Work to complete
Could you transcribe exactly the lines below, from the line with "Click the European Union text in response" through the line with "You are a GUI", and nothing else, leaving out the pictures?

Segment Start: Given information

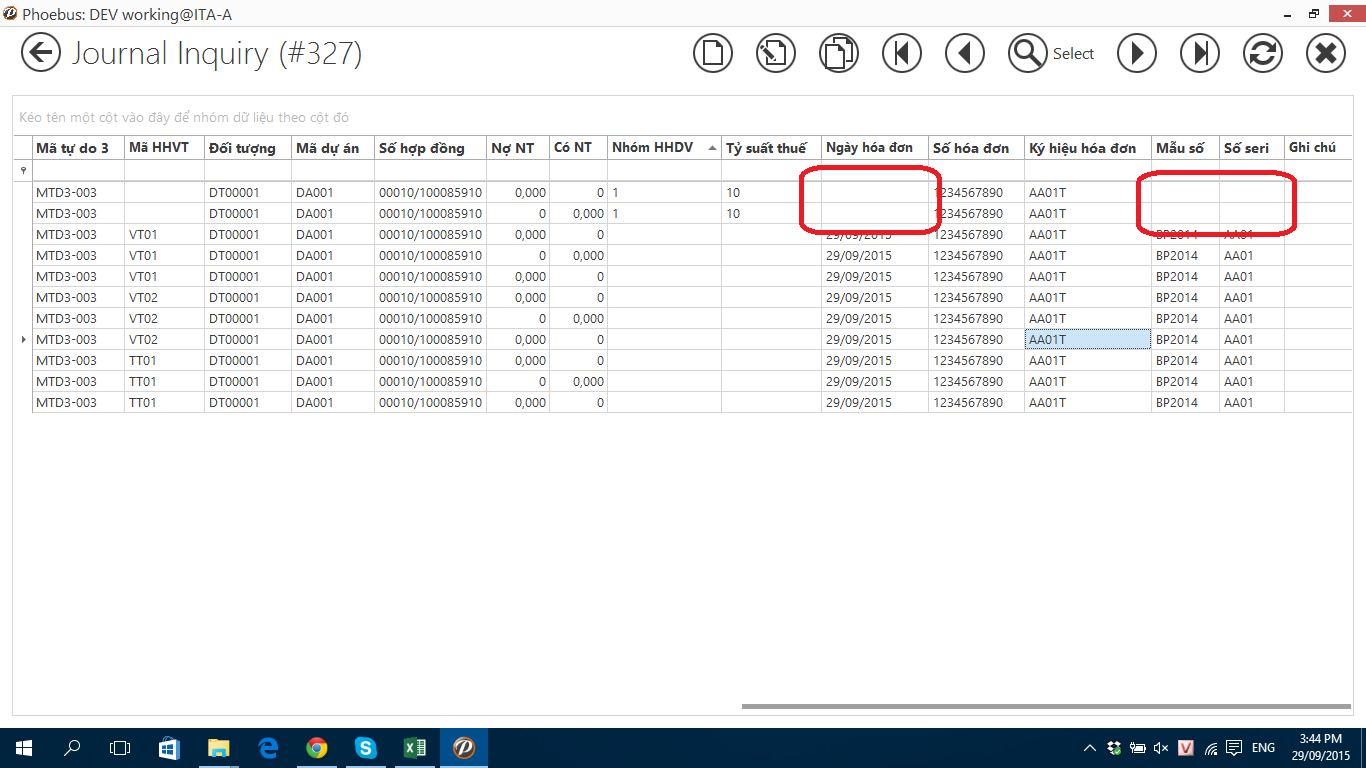Click the filter row cell under Đối tượng
Viewport: 1366px width, 768px height.
point(247,170)
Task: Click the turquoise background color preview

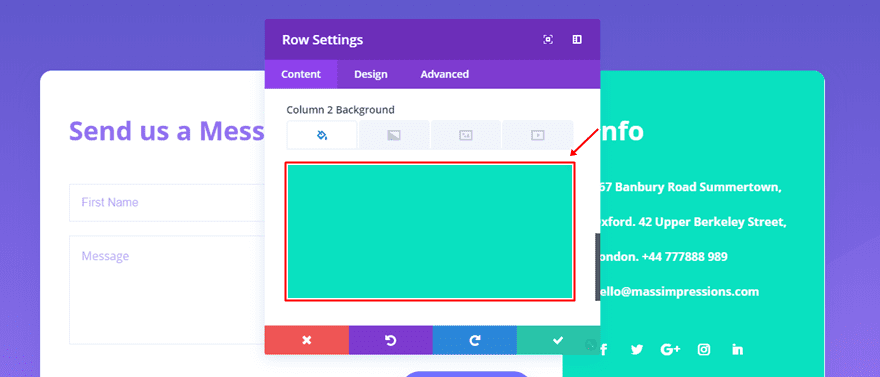Action: click(x=430, y=232)
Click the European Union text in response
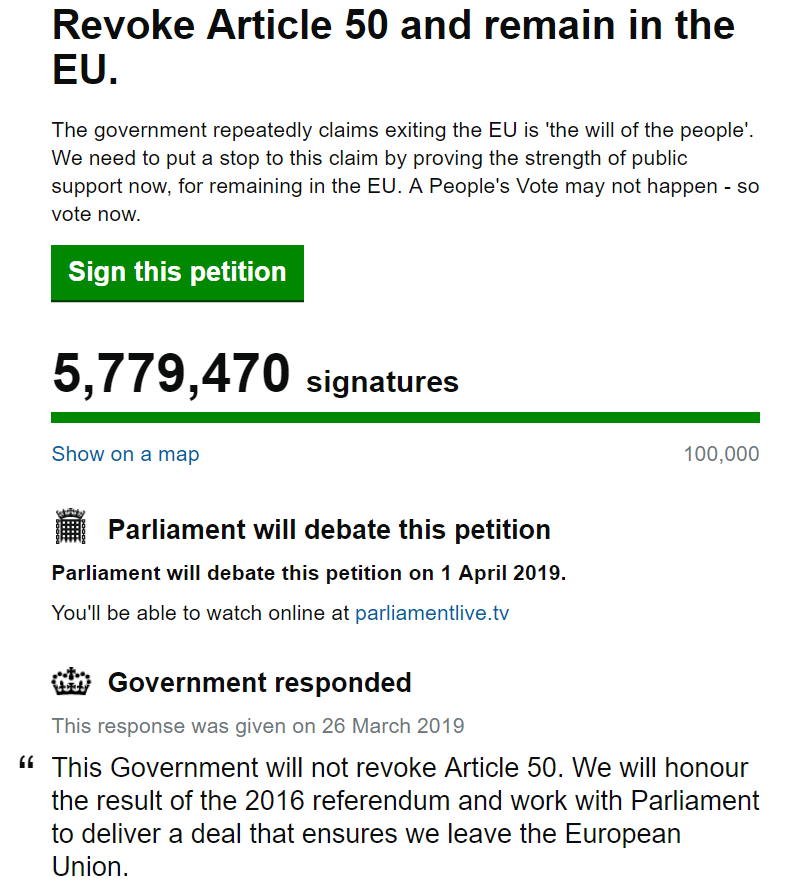The width and height of the screenshot is (806, 891). click(x=622, y=834)
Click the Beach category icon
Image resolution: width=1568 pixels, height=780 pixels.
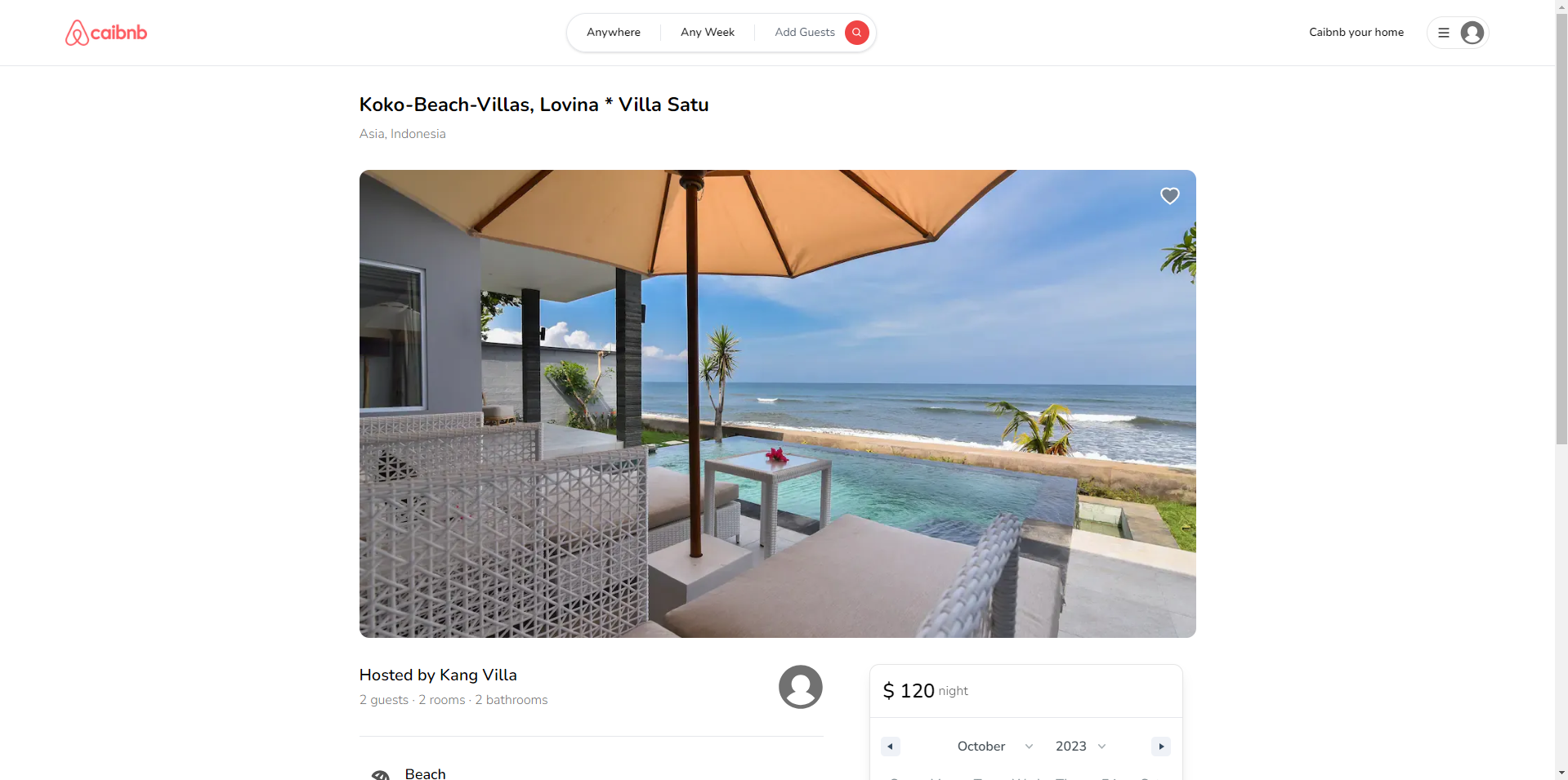pyautogui.click(x=381, y=775)
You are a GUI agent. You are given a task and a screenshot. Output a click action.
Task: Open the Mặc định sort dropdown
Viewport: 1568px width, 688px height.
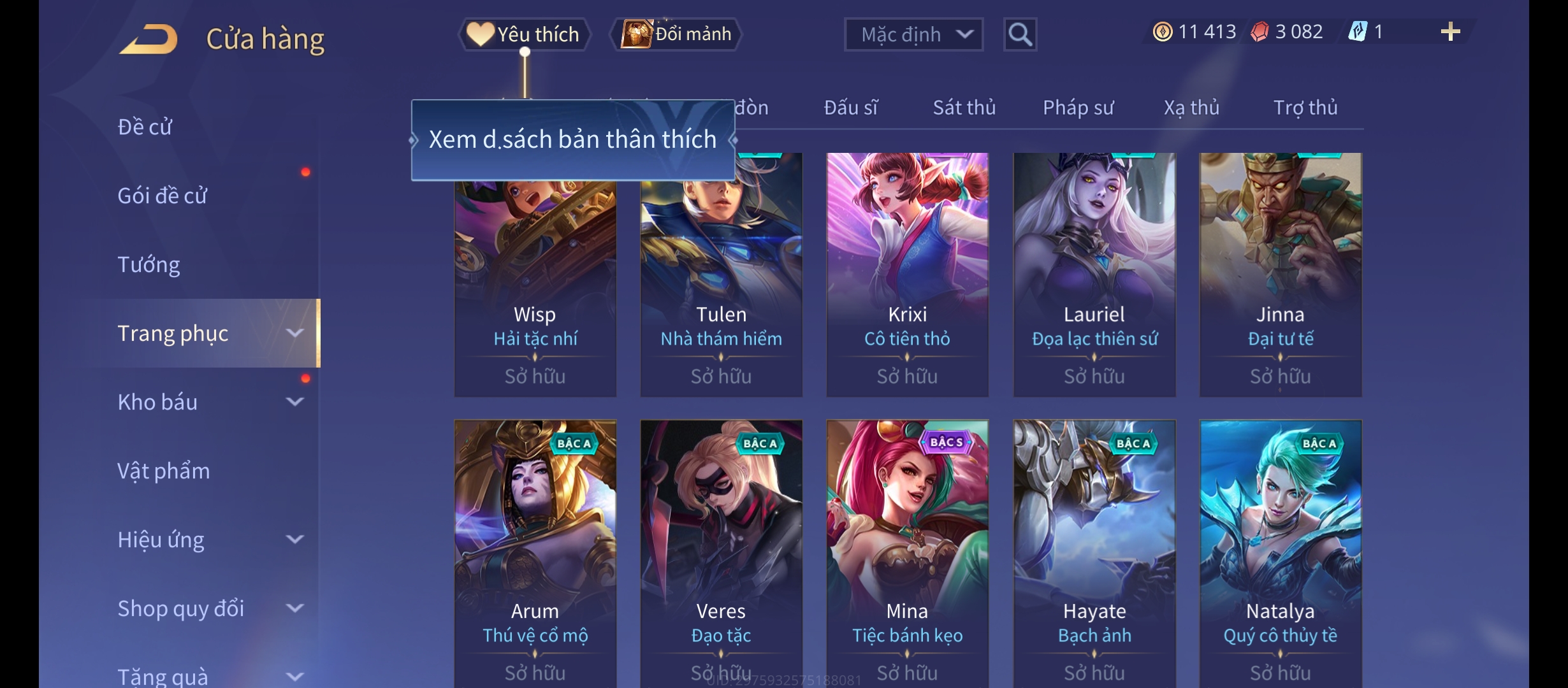[913, 34]
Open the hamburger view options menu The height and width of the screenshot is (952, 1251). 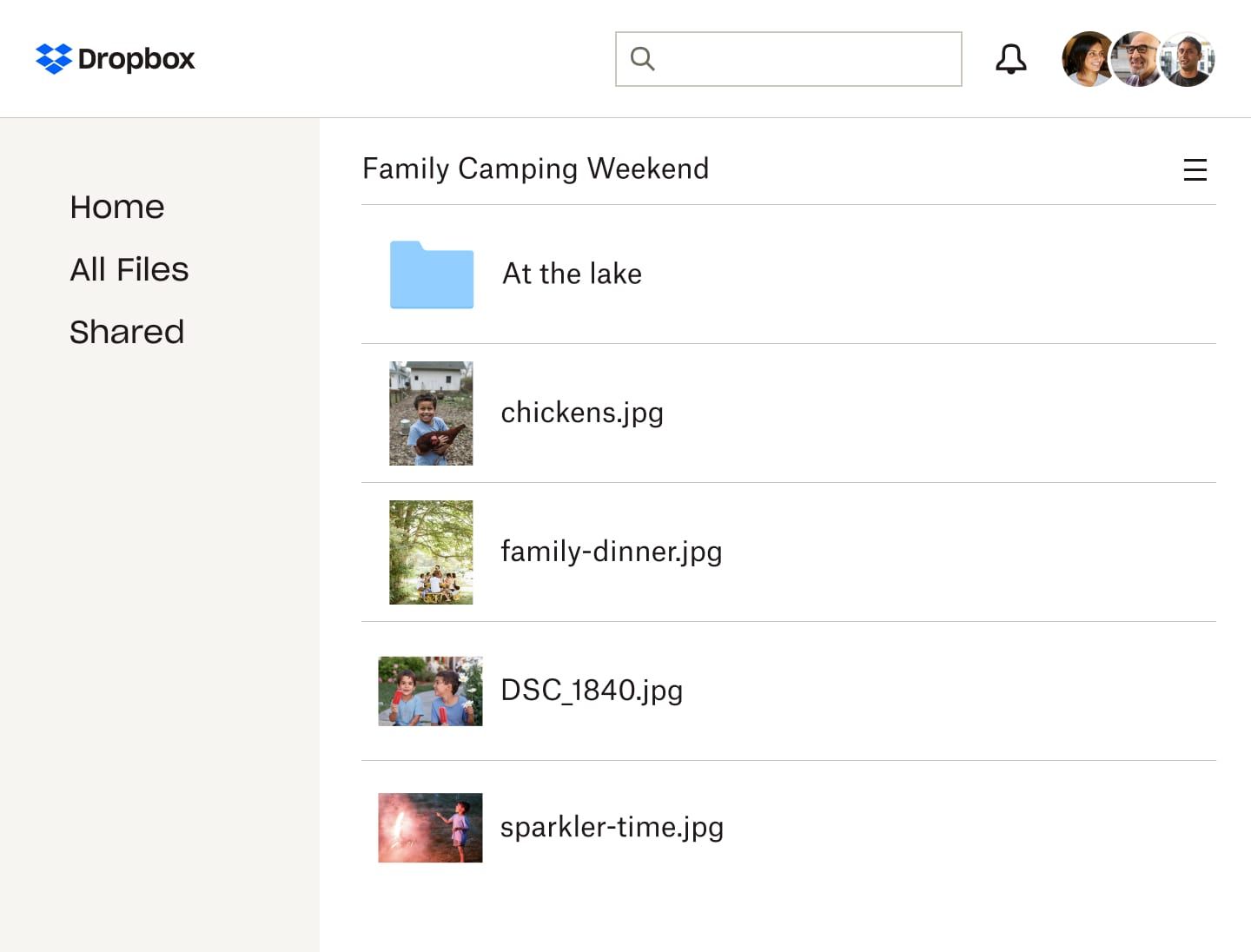pyautogui.click(x=1195, y=170)
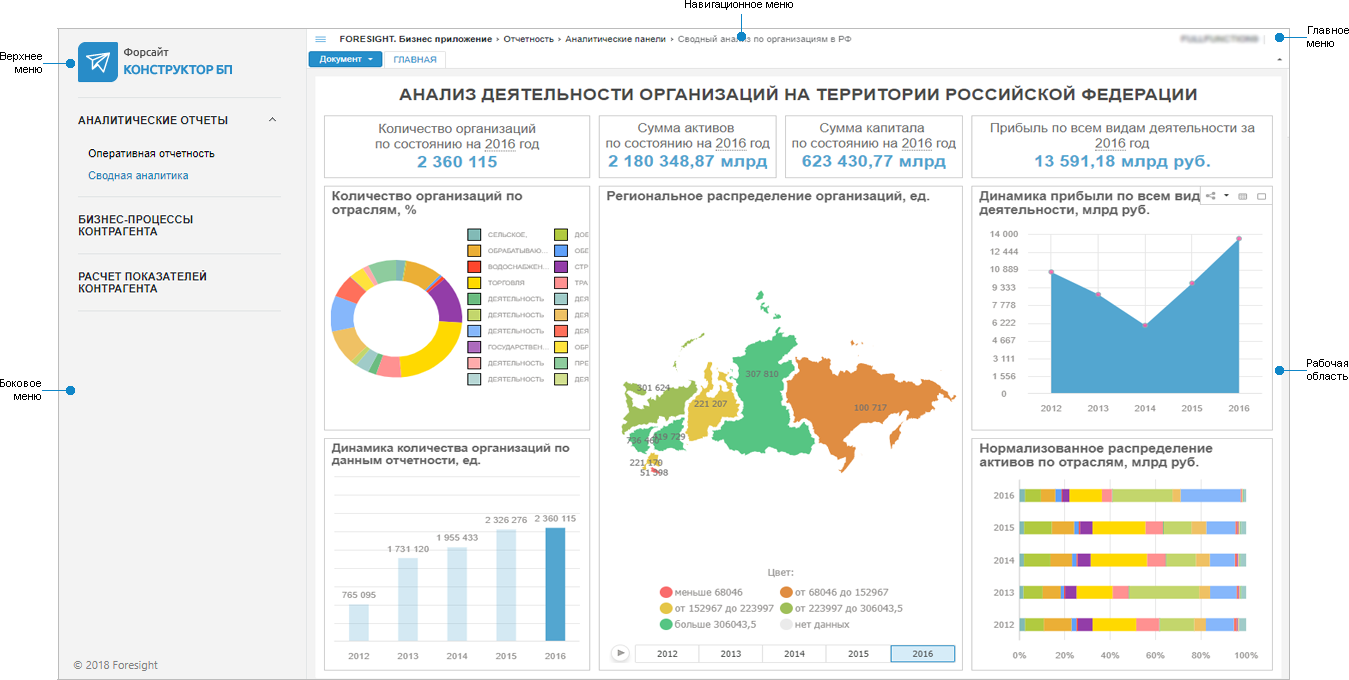
Task: Open the Сводная аналитика link
Action: click(138, 176)
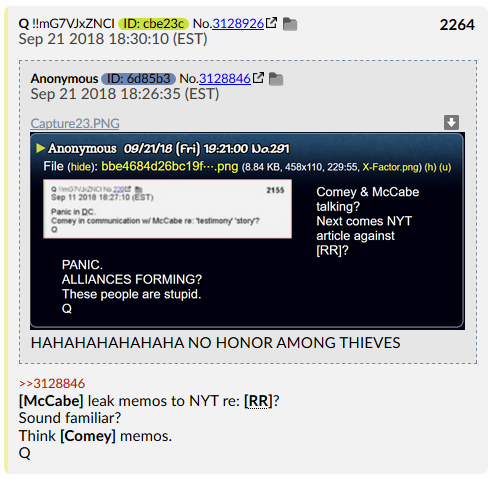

Segment End: Given information

Completed exercise
Click the European Union text in response
The width and height of the screenshot is (806, 891). click(x=622, y=834)
Click the Beach category icon
Image resolution: width=1568 pixels, height=780 pixels.
pyautogui.click(x=381, y=775)
You are a GUI agent. You are given a task and a screenshot. Output a click action.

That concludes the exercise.